• Extracto fuente
---+---
ENTREVISTA A JOSÉ VALES[i], LOS CÓDIGOS DE UN PERIODISTA DE RAZA

Por Peter Redwhite

 “¿Por dónde le entro a este chabón?” se pregunta el periodista José Vales. Enfrente tiene al abogado defensor de Alfredo Astiz, el represor más paradigmático de los que pasaron por la ESMA. Es una comida que le ha organizado un colega, ya que Vales quiere conseguir lo imposible: una entrevista con Astiz, quien juró que jamás volvería a hablar con la prensa después de que Gabriela Cerruti (posteriormente sería la portavoz de Alberto Fernández) rompiese el off the record pactado en su conversación de enero de 2001. La charla entre Vales y el abogado avanza formal, amena por momentos, mientras se estudian. Es al hablar de los desencuentros políticos de los argentinos cuando Vales pilla por primera vez a su adversario con la guardia algo baja:

—Miré, doctor, acá lo que necesitamos es más diálogo. Un diálogo franco entre todos los sectores. No puede ser que, si usted es hincha de Independiente y yo de Racing, no podamos ponernos de acuerdo en cuestiones mínimas.

—Discúlpeme, Vales, pero, en todo caso, usted será de Independiente, porque yo soy de Racing.

José Vales sabe que ha noqueado a su adversario y la sonrisa de triunfo que se dibuja en su rostro encuentra de inmediato la complicidad de la del abogado. La conversación deriva en cuestiones más importantes: el sufrimiento por la sequía de títulos, las grandes figuras que pasaron por Racing y las gestas de las que los aficionados son capaces. Sólo Vales y el propio abogado conocerían los esfuerzos que haría el letrado por conseguirle la entrevista con Astiz, pero éste se mantendría fiel a su palabra y guardaría silencio.
---+---
• Material proporcionado
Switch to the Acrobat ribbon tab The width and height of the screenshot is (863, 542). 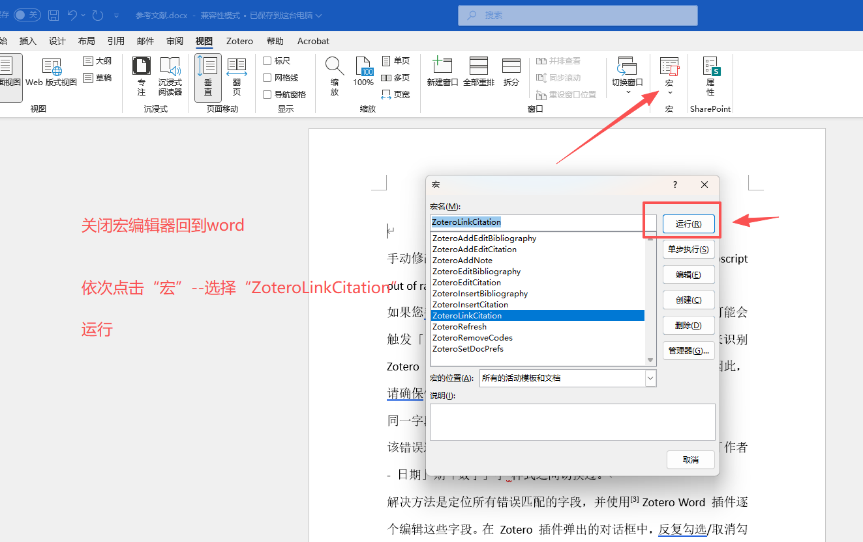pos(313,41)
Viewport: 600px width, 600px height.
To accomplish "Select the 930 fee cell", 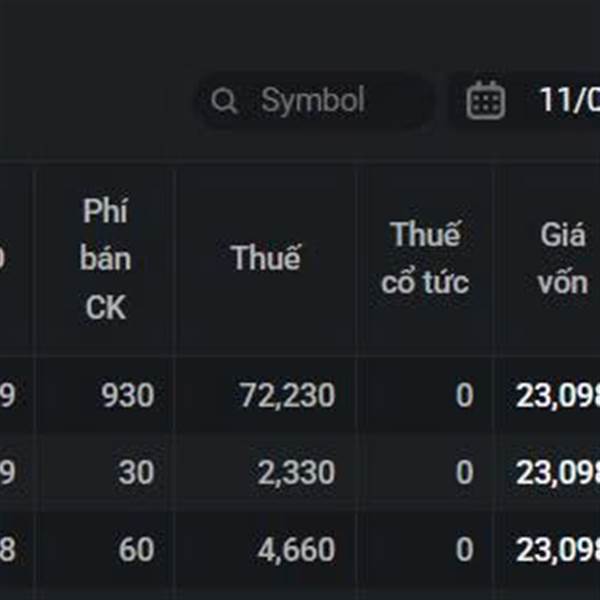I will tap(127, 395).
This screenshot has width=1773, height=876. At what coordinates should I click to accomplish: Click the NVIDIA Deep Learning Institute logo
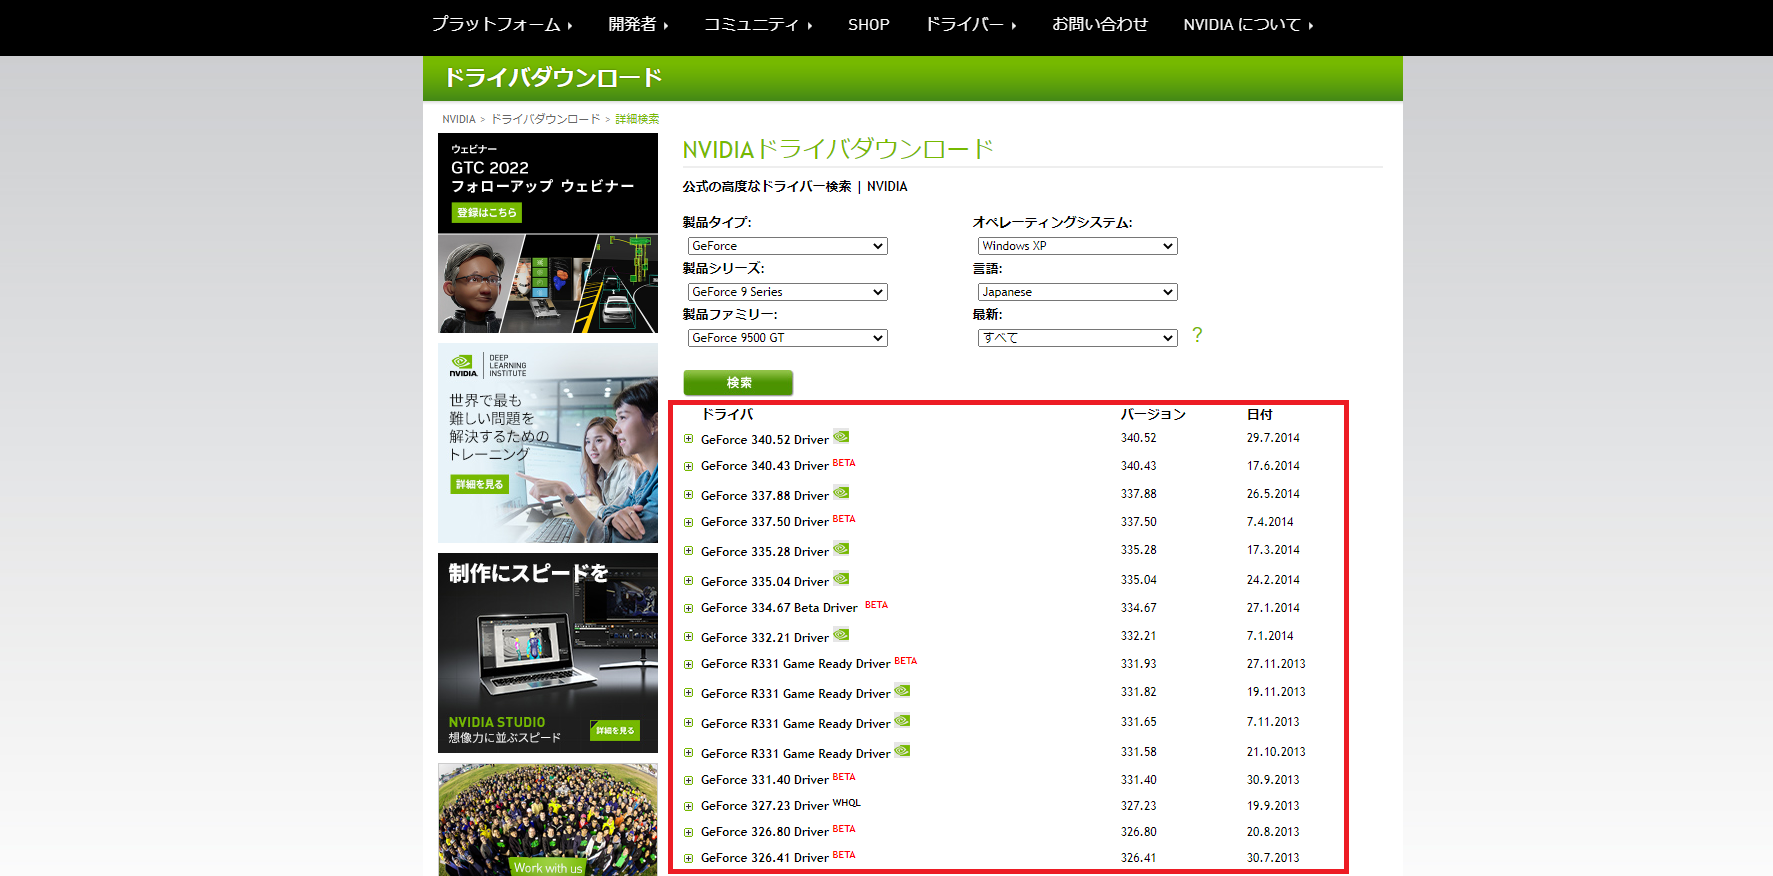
---+---
• Tarea 1
Indica si cada afirmación concuerda con el extracto sobre José Vales y respalda cada respuesta con las palabras exactas que lo deciden: (a) Astiz había jurado no volver a hablar con la prensa; (b) el abogado de Astiz es hincha de Independiente; (c) Astiz terminó concediéndole la entrevista a Vales.
• Tarea 2
Reproduce un pasaje del extracto sobre José Vales: comienza en las palabras que contienen "José Vales sabe" y detente después de "y guardaría silencio.".

• Resultado 1
(a) Sí: "juró que jamás volvería a hablar con la prensa".
(b) No: "usted será de Independiente, porque yo soy de Racing".
(c) No: "éste se mantendría fiel a su palabra y guardaría silencio".

• Resultado 2
José Vales sabe que ha noqueado a su adversario y la sonrisa de triunfo que se dibuja en su rostro encuentra de inmediato la complicidad de la del abogado. La conversación deriva en cuestiones más importantes: el sufrimiento por la sequía de títulos, las grandes figuras que pasaron por Racing y las gestas de las que los aficionados son capaces. Sólo Vales y el propio abogado conocerían los esfuerzos que haría el letrado por conseguirle la entrevista con Astiz, pero éste se mantendría fiel a su palabra y guardaría silencio.